Secondly, there is the Commonwealth network—and it is a network. It is not a matter of bilateral links between Britain and 52 countries but a network between 52 countries, which adds up to about 1,376 different network connections. It is a gateway to the new markets of Asia and Africa and to the supply chains that have now developed in the digital age. These are completely different from the trade patterns of even 20 years ago. They wind through Africa, Latin America and Asia; we are a part of them and Africa is increasingly becoming a part.
Thirdly, the trend is towards services. We live in a gigantic service economy. Knowledge and data transmission products dominate world trade, earning, according to McKinsey, more resources and returns than physical trade by containers, railways and so on. There is a huge change there. What is the best transmission mechanism for services? The English language is a wonderful incentive and a fertile ground for expansion of services, and that is what we will see not only in Africa but in other parts of the Commonwealth as well. That is where our service trade will prosper most.

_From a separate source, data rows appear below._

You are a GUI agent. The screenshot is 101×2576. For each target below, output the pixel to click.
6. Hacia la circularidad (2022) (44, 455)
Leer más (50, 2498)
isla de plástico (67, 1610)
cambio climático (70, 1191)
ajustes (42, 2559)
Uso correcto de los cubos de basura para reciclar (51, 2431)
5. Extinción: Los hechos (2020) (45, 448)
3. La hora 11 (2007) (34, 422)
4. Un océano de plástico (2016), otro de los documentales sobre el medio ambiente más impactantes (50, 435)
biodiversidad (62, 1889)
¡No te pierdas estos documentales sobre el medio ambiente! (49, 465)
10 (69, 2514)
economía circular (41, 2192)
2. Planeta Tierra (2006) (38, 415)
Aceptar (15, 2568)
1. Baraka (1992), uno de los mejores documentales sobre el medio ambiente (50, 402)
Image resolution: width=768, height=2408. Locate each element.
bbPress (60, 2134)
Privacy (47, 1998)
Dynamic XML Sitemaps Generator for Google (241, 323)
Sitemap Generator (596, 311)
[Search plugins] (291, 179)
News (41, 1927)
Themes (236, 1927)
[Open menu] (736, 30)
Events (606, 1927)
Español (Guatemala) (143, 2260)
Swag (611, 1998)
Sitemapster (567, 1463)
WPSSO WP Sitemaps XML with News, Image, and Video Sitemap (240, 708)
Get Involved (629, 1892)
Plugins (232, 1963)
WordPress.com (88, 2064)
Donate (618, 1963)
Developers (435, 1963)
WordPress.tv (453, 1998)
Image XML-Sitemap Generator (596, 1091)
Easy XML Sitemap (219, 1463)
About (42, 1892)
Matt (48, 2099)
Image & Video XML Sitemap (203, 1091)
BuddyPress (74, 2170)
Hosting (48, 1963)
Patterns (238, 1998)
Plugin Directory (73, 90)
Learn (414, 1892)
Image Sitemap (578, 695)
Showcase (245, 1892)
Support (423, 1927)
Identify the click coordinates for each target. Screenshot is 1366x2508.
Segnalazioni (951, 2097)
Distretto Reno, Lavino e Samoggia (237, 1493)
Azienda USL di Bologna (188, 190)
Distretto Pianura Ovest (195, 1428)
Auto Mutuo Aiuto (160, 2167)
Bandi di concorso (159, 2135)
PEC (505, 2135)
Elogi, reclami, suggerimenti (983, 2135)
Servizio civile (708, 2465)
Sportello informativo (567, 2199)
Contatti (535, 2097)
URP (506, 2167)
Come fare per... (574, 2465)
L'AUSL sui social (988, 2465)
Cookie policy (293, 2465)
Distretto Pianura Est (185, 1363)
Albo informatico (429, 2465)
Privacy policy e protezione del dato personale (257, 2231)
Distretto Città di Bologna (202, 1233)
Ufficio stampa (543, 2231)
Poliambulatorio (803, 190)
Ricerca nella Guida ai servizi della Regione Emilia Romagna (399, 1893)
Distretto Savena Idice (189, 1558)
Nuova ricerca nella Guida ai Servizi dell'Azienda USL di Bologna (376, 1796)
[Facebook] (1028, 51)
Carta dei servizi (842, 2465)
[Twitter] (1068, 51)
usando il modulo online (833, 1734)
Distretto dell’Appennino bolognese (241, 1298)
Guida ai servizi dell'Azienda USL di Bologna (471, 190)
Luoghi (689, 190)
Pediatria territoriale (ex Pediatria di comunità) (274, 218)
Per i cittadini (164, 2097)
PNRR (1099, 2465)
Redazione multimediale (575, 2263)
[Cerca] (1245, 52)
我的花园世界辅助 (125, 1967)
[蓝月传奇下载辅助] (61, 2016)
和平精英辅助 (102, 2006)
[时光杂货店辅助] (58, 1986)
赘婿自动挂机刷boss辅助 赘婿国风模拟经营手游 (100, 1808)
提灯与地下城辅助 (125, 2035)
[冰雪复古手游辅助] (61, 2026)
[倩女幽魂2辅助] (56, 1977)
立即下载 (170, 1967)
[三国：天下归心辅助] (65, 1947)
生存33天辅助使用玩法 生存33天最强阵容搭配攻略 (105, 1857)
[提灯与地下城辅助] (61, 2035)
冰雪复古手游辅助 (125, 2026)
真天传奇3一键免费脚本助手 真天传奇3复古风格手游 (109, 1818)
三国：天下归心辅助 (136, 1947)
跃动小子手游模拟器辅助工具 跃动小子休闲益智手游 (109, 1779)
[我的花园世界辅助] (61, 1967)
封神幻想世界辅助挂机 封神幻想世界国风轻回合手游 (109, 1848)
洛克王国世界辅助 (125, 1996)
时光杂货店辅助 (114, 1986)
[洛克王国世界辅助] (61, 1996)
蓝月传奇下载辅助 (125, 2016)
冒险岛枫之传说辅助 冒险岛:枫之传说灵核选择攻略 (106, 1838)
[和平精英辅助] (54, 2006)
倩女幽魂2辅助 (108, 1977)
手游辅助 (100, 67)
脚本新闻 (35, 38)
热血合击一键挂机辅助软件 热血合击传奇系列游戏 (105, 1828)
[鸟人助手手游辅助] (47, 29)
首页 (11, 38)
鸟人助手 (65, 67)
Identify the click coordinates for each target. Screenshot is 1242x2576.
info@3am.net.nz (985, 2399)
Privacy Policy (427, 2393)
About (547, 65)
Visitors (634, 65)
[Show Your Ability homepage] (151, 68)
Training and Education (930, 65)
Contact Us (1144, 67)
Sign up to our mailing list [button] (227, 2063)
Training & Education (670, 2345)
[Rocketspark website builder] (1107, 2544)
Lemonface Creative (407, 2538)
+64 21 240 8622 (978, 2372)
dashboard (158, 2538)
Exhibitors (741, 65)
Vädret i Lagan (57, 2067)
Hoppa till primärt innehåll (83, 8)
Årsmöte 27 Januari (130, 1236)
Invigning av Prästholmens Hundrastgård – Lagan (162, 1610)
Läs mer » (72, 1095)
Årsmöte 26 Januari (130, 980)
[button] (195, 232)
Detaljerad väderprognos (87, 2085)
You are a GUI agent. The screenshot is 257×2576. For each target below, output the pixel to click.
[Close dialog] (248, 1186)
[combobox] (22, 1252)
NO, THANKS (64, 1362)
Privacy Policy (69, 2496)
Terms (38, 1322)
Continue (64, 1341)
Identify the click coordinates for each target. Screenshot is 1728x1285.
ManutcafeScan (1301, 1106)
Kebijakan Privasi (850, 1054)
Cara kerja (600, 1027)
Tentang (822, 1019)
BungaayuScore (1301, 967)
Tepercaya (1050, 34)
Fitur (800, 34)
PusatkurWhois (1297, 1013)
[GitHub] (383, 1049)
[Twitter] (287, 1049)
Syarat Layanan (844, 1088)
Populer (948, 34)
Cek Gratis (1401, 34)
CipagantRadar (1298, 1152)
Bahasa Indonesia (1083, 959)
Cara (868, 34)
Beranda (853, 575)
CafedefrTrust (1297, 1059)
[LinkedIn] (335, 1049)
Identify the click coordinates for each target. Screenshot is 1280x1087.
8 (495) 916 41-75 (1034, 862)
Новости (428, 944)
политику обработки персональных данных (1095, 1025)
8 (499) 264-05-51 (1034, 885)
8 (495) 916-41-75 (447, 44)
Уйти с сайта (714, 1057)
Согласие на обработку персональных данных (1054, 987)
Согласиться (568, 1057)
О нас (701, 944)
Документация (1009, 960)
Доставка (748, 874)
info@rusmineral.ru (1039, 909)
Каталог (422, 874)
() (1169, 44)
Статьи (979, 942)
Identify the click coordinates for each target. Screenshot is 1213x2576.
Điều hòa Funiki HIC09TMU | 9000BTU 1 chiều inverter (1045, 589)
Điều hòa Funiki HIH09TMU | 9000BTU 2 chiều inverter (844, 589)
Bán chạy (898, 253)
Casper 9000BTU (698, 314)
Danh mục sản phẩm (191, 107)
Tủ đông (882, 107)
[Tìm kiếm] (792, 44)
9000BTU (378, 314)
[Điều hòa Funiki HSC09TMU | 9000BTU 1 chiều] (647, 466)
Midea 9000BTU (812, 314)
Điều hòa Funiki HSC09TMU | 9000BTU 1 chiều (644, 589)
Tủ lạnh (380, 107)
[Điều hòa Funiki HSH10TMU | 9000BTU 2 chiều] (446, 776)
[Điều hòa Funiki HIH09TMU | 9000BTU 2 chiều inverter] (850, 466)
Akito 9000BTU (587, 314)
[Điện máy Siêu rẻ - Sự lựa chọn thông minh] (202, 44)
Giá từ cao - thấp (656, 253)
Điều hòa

Fourthly, there is its connectivity. Contrary to the mythology of Africa—that it is backward, moving slowly and so on—it is alive with developments in mobile technology. Kenya is one of the most advanced countries in the world in that, as is South Africa. The mobile telephone, the iPad and the world wide web have brought about a total transformation of the African economies. Our supplies of equipment, knowledge, communication and technology are very important and growing more so in that area. We will do increasingly well the more we concentrate on it.
Fifthly, there is the China factor. This does not much feature in a lot of the briefing I have seen for this debate, but everyone is interested in trade with China. China is deeply involved in almost every economy in Africa and we have to work alongside China and, in many cases, have a triangular relationship with it when developing joint projects in a way that we would never have dreamed of doing in the past. This is the new pattern of the future. China and to some extent India are both deeply involved in Africa, so we have to be involved with China and India to be effectively involved in Africa.
Sixthly, the simple fact is that Africa is expanding. It is heading for a population of 400 million people by 2025 or 2030, so it is a colossal new market and one in which we would be very foolish to be running behind; we have to run ahead. We have this marvellous instrument of the Commonwealth network, which, although neglected for years, we can now pick up and use to connect with the 19 African countries that are members of the Commonwealth and, of course, their neighbours, two or three of which are looking over the wall into Rwanda and other successful economies and saying, “Why can we not join the club as well?”.
I shall say a final word in my eight minutes on the scene in Zimbabwe. It is a gigantic country that is miserably run down and has been misruled over the years. Nevertheless, the nation has maintained real educational excellence. How the Zimbabweans have done it amid all that deprivation I do not know, but it is an amazing achievement. The Zimbabweans are the best educated people in Africa, and that is where we can help. In due course, when things settle down, and if they go the right way with democracy developing in the country, I should like to see Zimbabwe apply to rejoin the Commonwealth, of which it was once a member. I hope that it does so when the time is ripe. In the meantime, if we really want to help—not to interfere but to help—it will be through educational support, technology, research and the soft power developments, on which we can do an enormous amount. In that way we can help this great country to return to the prosperity it deserves and which it can certainly achieve. This is a fascinating scene and it is one more area where we need to be ahead of the curve, rather than behind it. We should not look at the statistics of the past, which are miserable, but at the trends of the future, which are extremely exciting.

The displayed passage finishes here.